To do:
Write out the stretch of the data protection statement from "By providing us" through "contact details above.", word for word.

* START Excerpted passage *

Data Protection Statement
Aviva plc (the Company) collects and processes information provided by you, or on your behalf, which relates to you as an individual shareholder. This information (which is your personal data) includes your name and contact details, the votes you cast and the Reference Number attributed to you by the Company. The Company may process your personal data for the purposes of compiling and updating the Company records, fulfilling its legal obligations, processing the shareholder rights you exercise, contacting you with shareholder information and related communications and for other purposes as set out in the Aviva privacy policy (www.aviva.com/privacy-policy).
The Company, its subsidiaries, agents and business partners and other carefully selected companies may use your information to keep you informed by post about products and services that may be of interest to you. The Company may engage a third party to do this (for example our Registrar, Computershare) who may process your personal data on the Company's behalf. Your information may also be used for research and statistical analysis. We will hold your personal data for as long as is necessary for the relevant activity or service and, if necessary, your information may also be disclosed and used for these purposes after you have sold your shareholding.
By providing us with your contact details, you consent to being contacted by these methods for these purposes. If you do not wish to receive marketing information by post, please contact Computershare, by email or post, using the contact details above.
The Company might transfer your personal information to places outside the European Economic Area (EEA) and store it there, where the Company's or its Suppliers' personnel might process it for the purposes outlined in this Data Protection Statement. The countries to which your information is transferred may not offer an equivalent level of protection for personal information to the laws of the United Kingdom. If your personal data is transferred outside the EEA the Company will ensure that it is protected in accordance with the legal requirements of the Data Protection Act 1998.

* END Excerpted passage *
* START Provided information *

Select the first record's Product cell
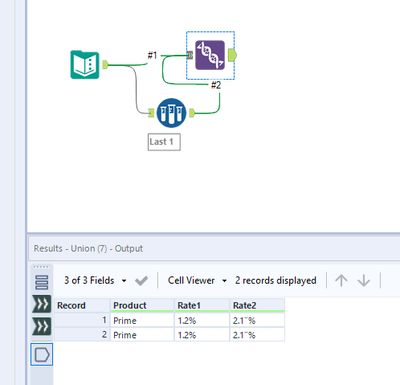This screenshot has width=400, height=385. 142,321
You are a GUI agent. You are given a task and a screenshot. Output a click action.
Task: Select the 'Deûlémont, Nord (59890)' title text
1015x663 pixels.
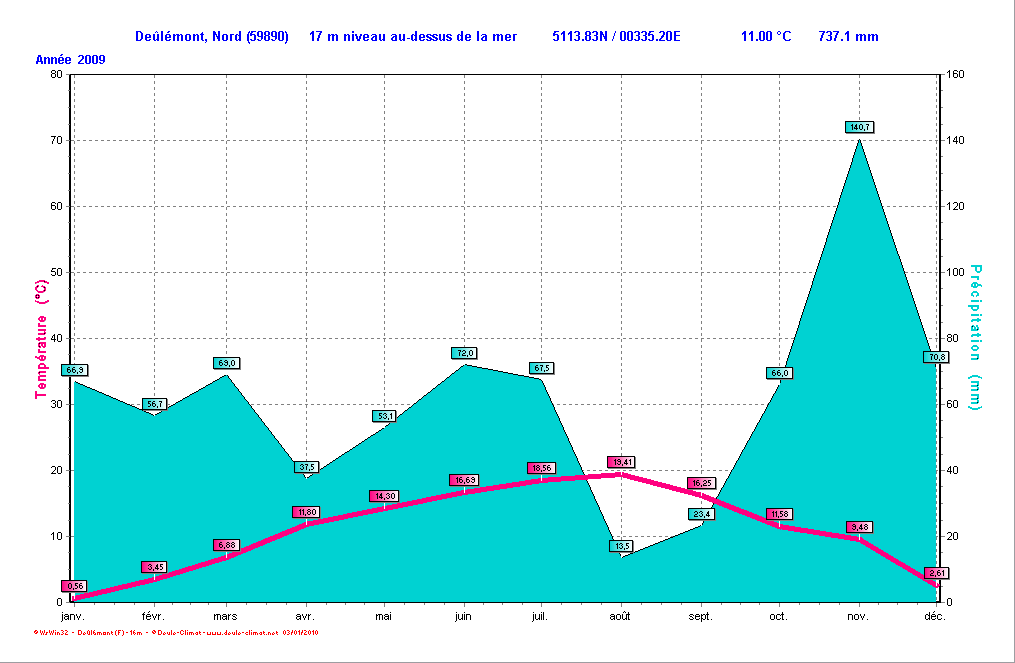[x=212, y=37]
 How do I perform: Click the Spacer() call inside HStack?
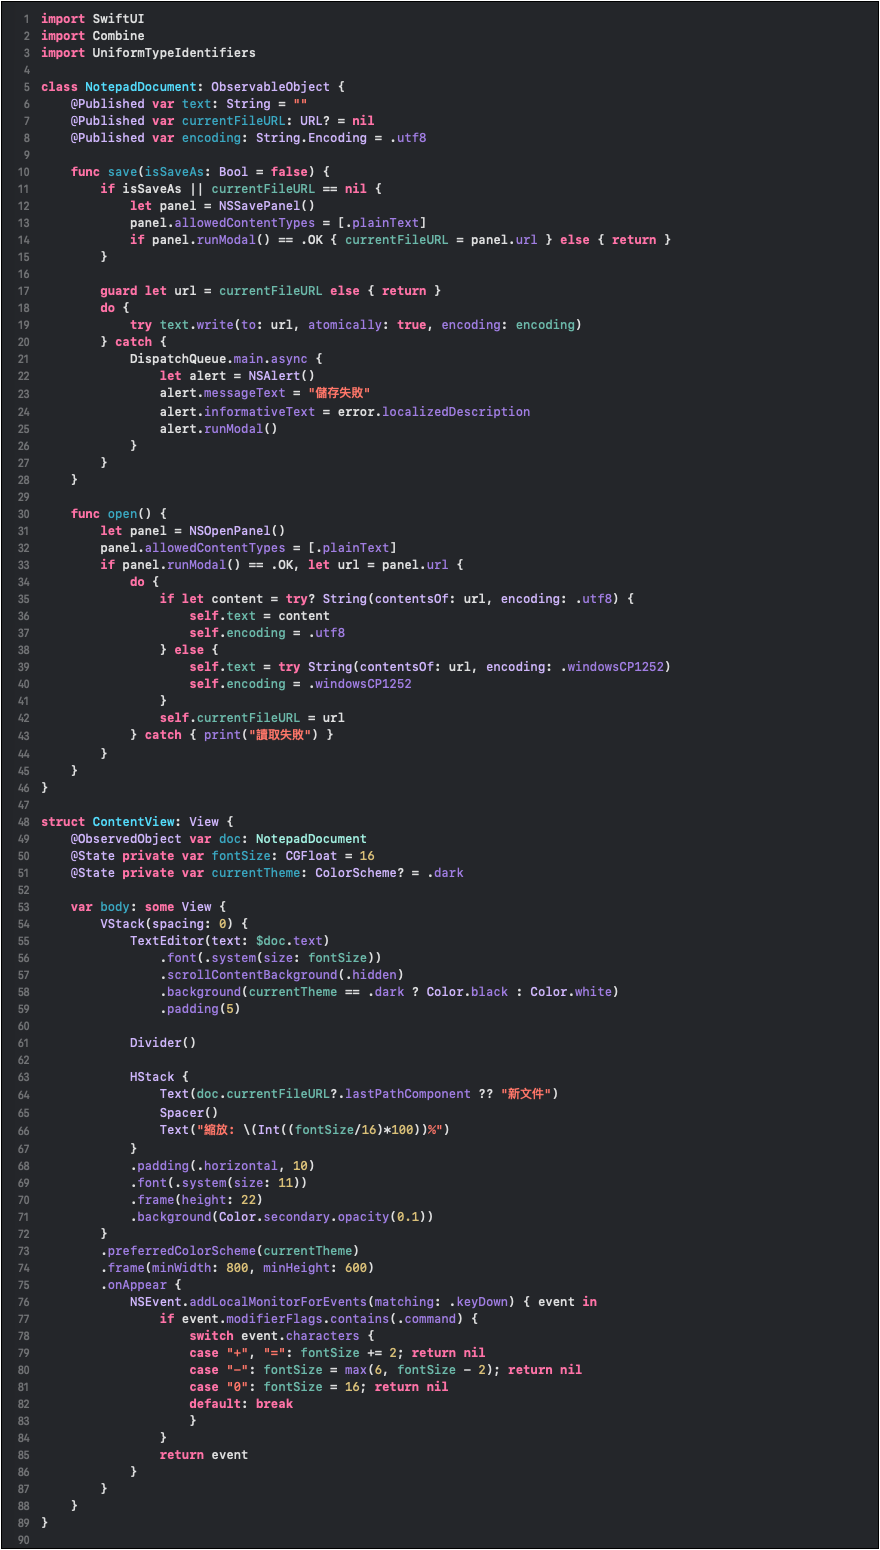pyautogui.click(x=188, y=1113)
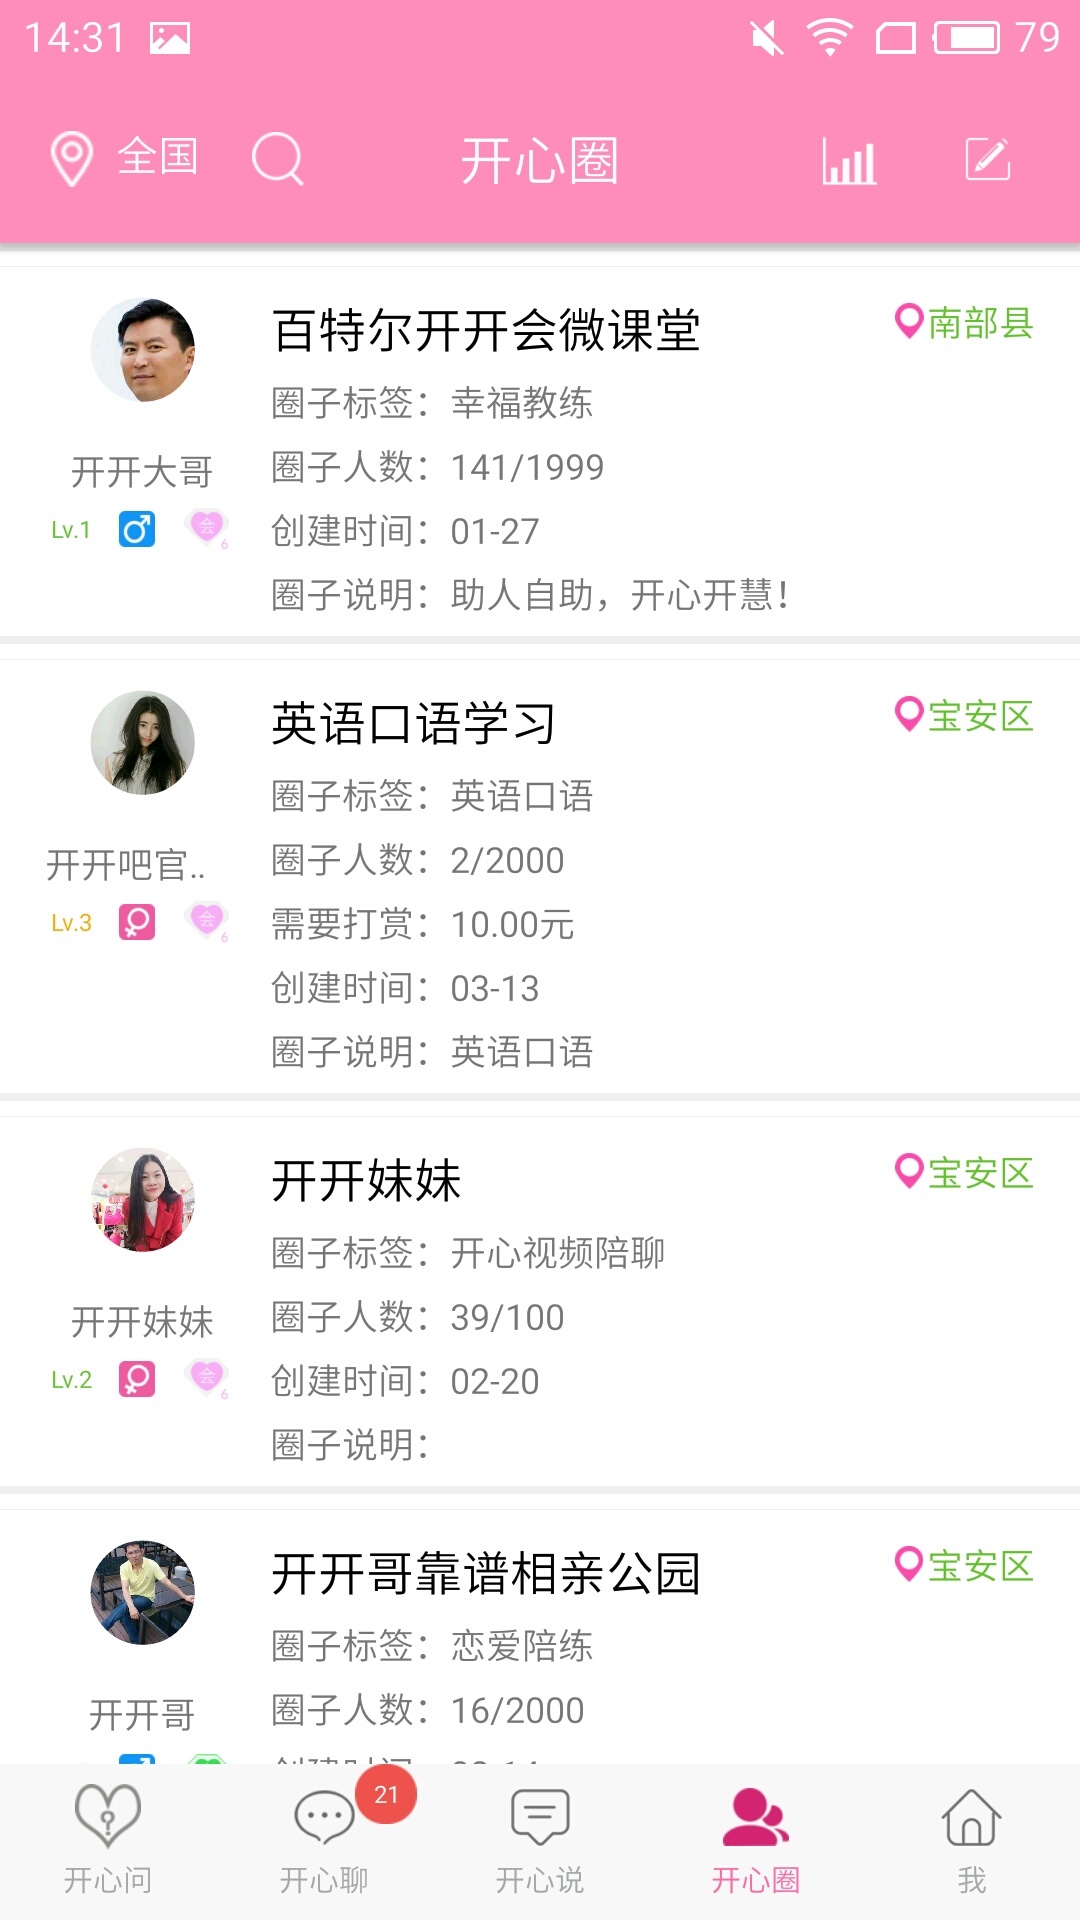Open 开开大哥's avatar photo

[x=143, y=350]
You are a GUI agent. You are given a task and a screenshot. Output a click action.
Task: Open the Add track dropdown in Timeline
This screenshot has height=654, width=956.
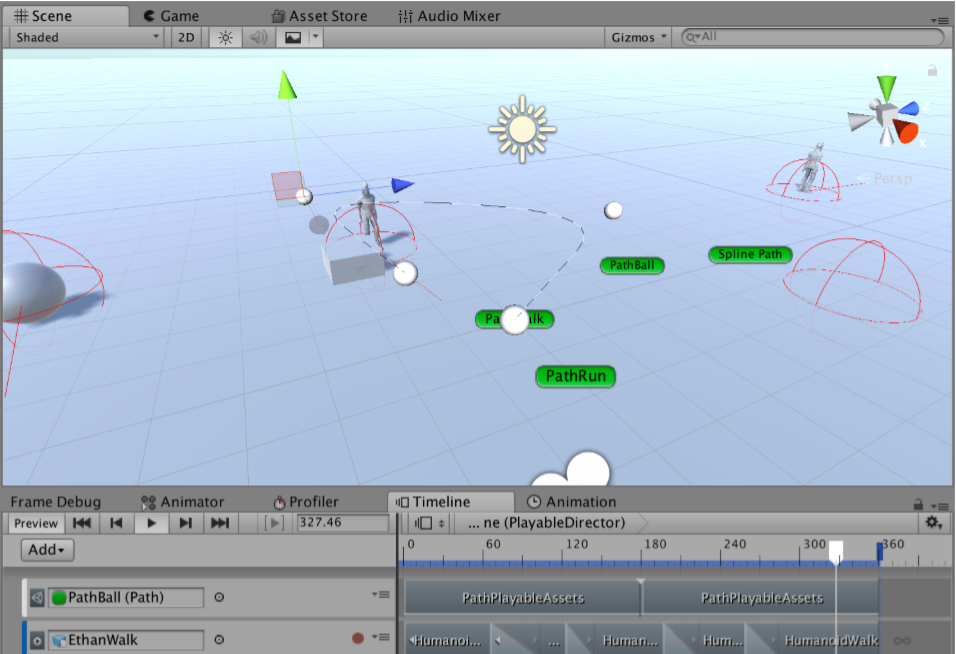pos(46,549)
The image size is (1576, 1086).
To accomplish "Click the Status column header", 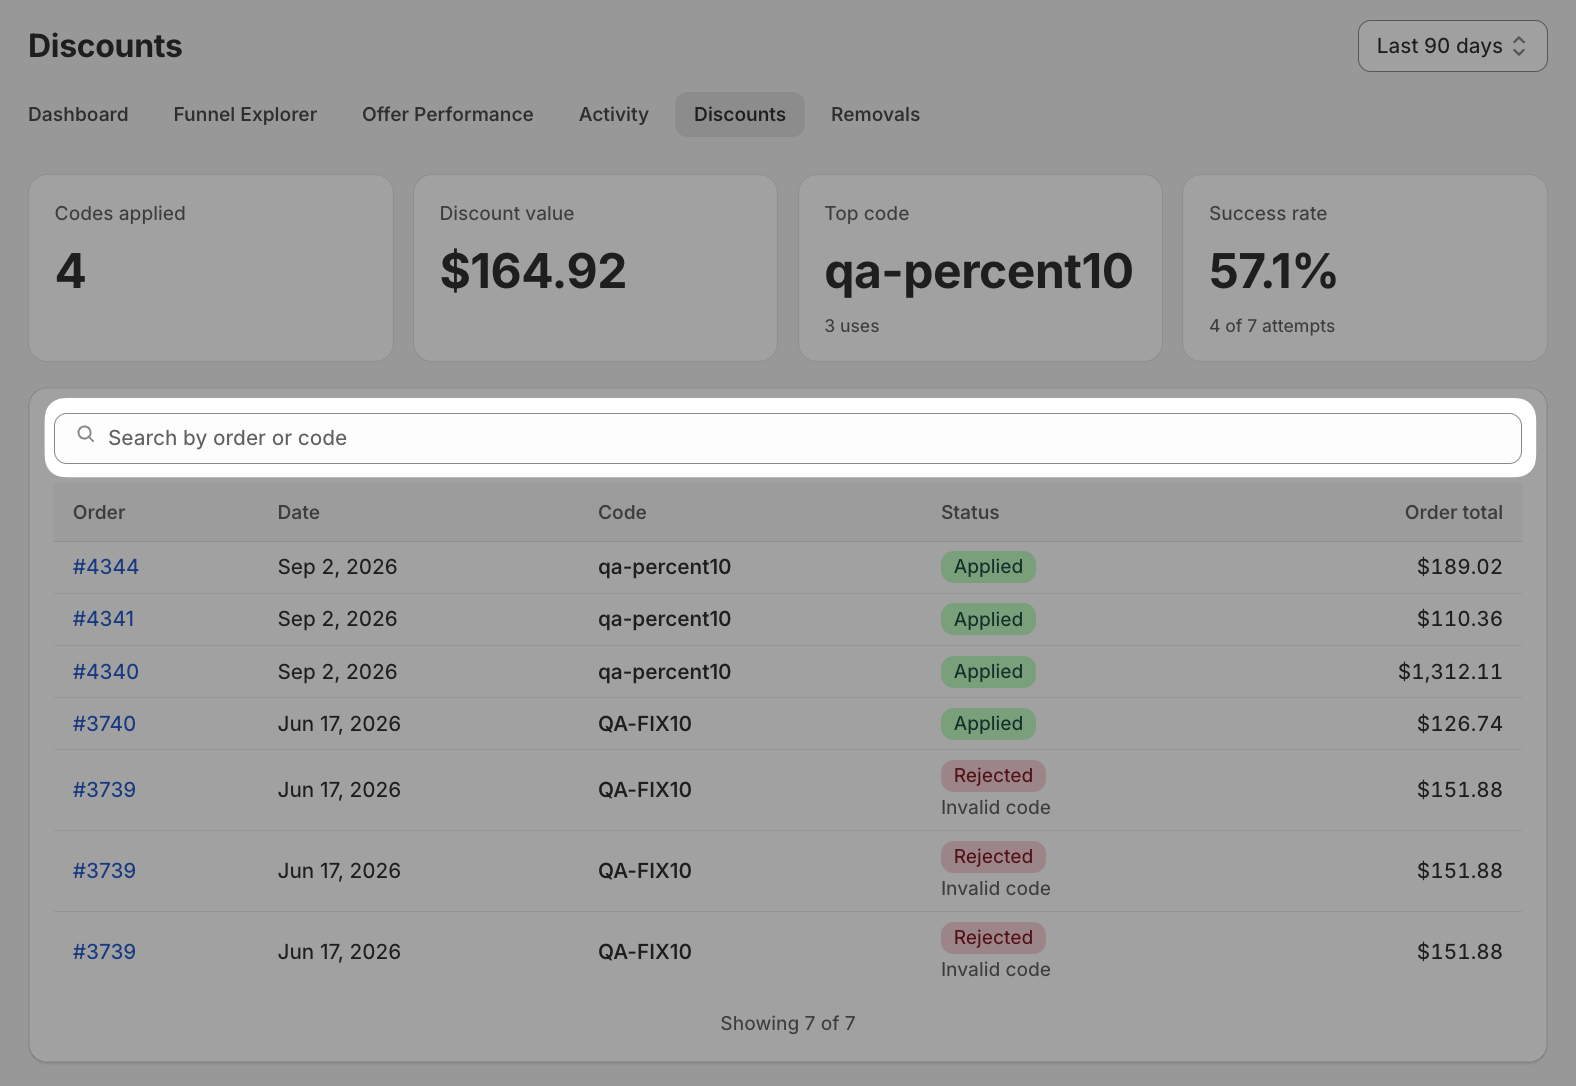I will pyautogui.click(x=970, y=512).
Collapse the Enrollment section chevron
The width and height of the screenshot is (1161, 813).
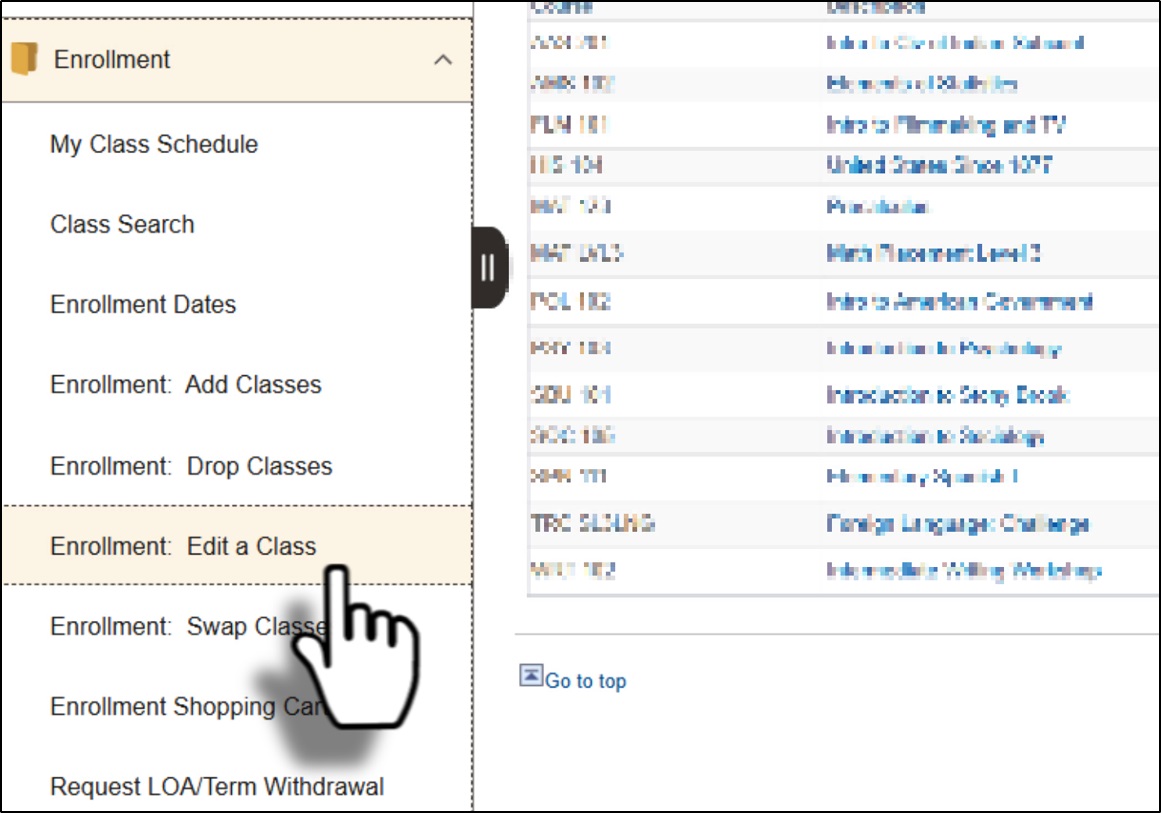coord(443,60)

* END Provided information *

Finished task:
By providing us with your contact details, you consent to being contacted by these methods for these purposes. If you do not wish to receive marketing information by post, please contact Computershare, by email or post, using the contact details above.